PROBLEM STATEMENT -
From the first entry to the last, repeat them all exactly.

(Saved data entries)
§ §
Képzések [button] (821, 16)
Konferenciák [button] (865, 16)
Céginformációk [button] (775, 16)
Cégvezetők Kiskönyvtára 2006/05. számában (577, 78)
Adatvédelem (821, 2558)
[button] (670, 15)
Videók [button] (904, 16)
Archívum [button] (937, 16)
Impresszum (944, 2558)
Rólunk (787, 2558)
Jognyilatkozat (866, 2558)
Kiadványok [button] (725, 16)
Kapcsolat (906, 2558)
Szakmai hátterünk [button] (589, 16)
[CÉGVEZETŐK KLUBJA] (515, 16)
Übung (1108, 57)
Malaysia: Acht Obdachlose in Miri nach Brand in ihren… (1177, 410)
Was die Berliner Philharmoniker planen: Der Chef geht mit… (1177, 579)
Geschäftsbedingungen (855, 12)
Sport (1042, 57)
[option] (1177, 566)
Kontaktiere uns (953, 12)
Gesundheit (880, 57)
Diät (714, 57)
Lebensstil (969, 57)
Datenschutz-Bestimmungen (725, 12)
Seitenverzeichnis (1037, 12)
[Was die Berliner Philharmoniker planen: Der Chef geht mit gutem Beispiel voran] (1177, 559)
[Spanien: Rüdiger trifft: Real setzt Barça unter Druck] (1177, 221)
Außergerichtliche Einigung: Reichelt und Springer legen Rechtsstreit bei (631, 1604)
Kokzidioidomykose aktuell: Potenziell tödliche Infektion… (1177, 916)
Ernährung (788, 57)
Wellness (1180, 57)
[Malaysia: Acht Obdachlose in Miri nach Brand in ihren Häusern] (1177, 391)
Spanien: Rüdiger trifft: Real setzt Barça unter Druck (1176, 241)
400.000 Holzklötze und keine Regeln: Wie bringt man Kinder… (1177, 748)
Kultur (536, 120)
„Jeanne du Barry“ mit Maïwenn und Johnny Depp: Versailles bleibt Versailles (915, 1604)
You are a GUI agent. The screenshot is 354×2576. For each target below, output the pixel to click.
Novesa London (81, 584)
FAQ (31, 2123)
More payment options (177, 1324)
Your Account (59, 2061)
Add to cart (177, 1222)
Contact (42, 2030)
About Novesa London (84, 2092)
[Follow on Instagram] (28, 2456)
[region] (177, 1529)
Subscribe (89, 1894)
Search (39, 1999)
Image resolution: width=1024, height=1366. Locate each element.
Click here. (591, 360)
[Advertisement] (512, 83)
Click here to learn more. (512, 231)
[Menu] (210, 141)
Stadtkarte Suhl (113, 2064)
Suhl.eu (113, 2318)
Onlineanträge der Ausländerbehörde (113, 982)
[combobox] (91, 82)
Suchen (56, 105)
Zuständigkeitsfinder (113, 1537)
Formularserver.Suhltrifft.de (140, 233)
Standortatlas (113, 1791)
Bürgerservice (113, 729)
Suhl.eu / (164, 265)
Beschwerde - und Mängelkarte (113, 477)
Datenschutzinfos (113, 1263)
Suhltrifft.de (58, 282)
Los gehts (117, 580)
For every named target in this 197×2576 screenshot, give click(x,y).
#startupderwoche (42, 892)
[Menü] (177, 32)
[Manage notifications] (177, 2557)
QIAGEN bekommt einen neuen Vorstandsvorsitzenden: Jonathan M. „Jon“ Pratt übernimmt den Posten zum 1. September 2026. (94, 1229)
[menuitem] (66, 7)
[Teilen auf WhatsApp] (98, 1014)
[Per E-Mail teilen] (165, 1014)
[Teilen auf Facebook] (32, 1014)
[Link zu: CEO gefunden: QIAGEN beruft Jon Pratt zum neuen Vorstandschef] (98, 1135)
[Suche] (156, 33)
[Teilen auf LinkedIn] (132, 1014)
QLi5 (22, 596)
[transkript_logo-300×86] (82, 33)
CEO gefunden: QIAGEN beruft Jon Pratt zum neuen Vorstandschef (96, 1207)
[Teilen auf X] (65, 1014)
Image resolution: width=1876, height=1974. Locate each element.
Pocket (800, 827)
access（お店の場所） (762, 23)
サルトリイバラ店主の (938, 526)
§ §
TASK SOLUTION -
Képzések [button] (821, 16)
Konferenciák [button] (865, 16)
Céginformációk [button] (775, 16)
Cégvezetők Kiskönyvtára 2006/05. számában (577, 78)
Adatvédelem (821, 2558)
[button] (670, 15)
Videók [button] (904, 16)
Archívum [button] (937, 16)
Impresszum (944, 2558)
Rólunk (787, 2558)
Jognyilatkozat (866, 2558)
Kiadványok [button] (725, 16)
Kapcsolat (906, 2558)
Szakmai hátterünk [button] (589, 16)
[CÉGVEZETŐK KLUBJA] (515, 16)
Übung (1108, 57)
Malaysia: Acht Obdachlose in Miri nach Brand in ihren… (1177, 410)
Was die Berliner Philharmoniker planen: Der Chef geht mit… (1177, 579)
Geschäftsbedingungen (855, 12)
Sport (1042, 57)
[option] (1177, 566)
Kontaktiere uns (953, 12)
Gesundheit (880, 57)
Diät (714, 57)
Lebensstil (969, 57)
Datenschutz-Bestimmungen (725, 12)
Seitenverzeichnis (1037, 12)
[Was die Berliner Philharmoniker planen: Der Chef geht mit gutem Beispiel voran] (1177, 559)
[Spanien: Rüdiger trifft: Real setzt Barça unter Druck] (1177, 221)
Außergerichtliche Einigung: Reichelt und Springer legen Rechtsstreit bei (631, 1604)
Kokzidioidomykose aktuell: Potenziell tödliche Infektion… (1177, 916)
Ernährung (788, 57)
Wellness (1180, 57)
[Malaysia: Acht Obdachlose in Miri nach Brand in ihren Häusern] (1177, 391)
Spanien: Rüdiger trifft: Real setzt Barça unter Druck (1176, 241)
400.000 Holzklötze und keine Regeln: Wie bringt man Kinder… (1177, 748)
Kultur (536, 120)
„Jeanne du Barry“ mit Maïwenn und Johnny Depp: Versailles bleibt Versailles (915, 1604)
You are a GUI agent. The screenshot is 354×2576. For each target below, output the pixel to click.
Novesa London (81, 584)
FAQ (31, 2123)
More payment options (177, 1324)
Your Account (59, 2061)
Add to cart (177, 1222)
Contact (42, 2030)
About Novesa London (84, 2092)
[Follow on Instagram] (28, 2456)
[region] (177, 1529)
Subscribe (89, 1894)
Search (39, 1999)
Image resolution: width=1024, height=1366. Locate each element.
Click here. (591, 360)
[Advertisement] (512, 83)
Click here to learn more. (512, 231)
[Menu] (210, 141)
Stadtkarte Suhl (113, 2064)
Suhl.eu (113, 2318)
Onlineanträge der Ausländerbehörde (113, 982)
[combobox] (91, 82)
Suchen (56, 105)
Zuständigkeitsfinder (113, 1537)
Formularserver.Suhltrifft.de (140, 233)
Standortatlas (113, 1791)
Bürgerservice (113, 729)
Suhl.eu / (164, 265)
Beschwerde - und Mängelkarte (113, 477)
Datenschutzinfos (113, 1263)
Suhltrifft.de (58, 282)
Los gehts (117, 580)
For every named target in this 197×2576 screenshot, give click(x,y).
#startupderwoche (42, 892)
[Menü] (177, 32)
[Manage notifications] (177, 2557)
QIAGEN bekommt einen neuen Vorstandsvorsitzenden: Jonathan M. „Jon“ Pratt übernimmt den Posten zum 1. September 2026. (94, 1229)
[menuitem] (66, 7)
[Teilen auf WhatsApp] (98, 1014)
[Per E-Mail teilen] (165, 1014)
[Teilen auf Facebook] (32, 1014)
[Link zu: CEO gefunden: QIAGEN beruft Jon Pratt zum neuen Vorstandschef] (98, 1135)
[Suche] (156, 33)
[Teilen auf LinkedIn] (132, 1014)
QLi5 (22, 596)
[transkript_logo-300×86] (82, 33)
CEO gefunden: QIAGEN beruft Jon Pratt zum neuen Vorstandschef (96, 1207)
[Teilen auf X] (65, 1014)
Image resolution: width=1876, height=1974. Locate each element.
Pocket (800, 827)
access（お店の場所） (762, 23)
サルトリイバラ店主の (938, 526)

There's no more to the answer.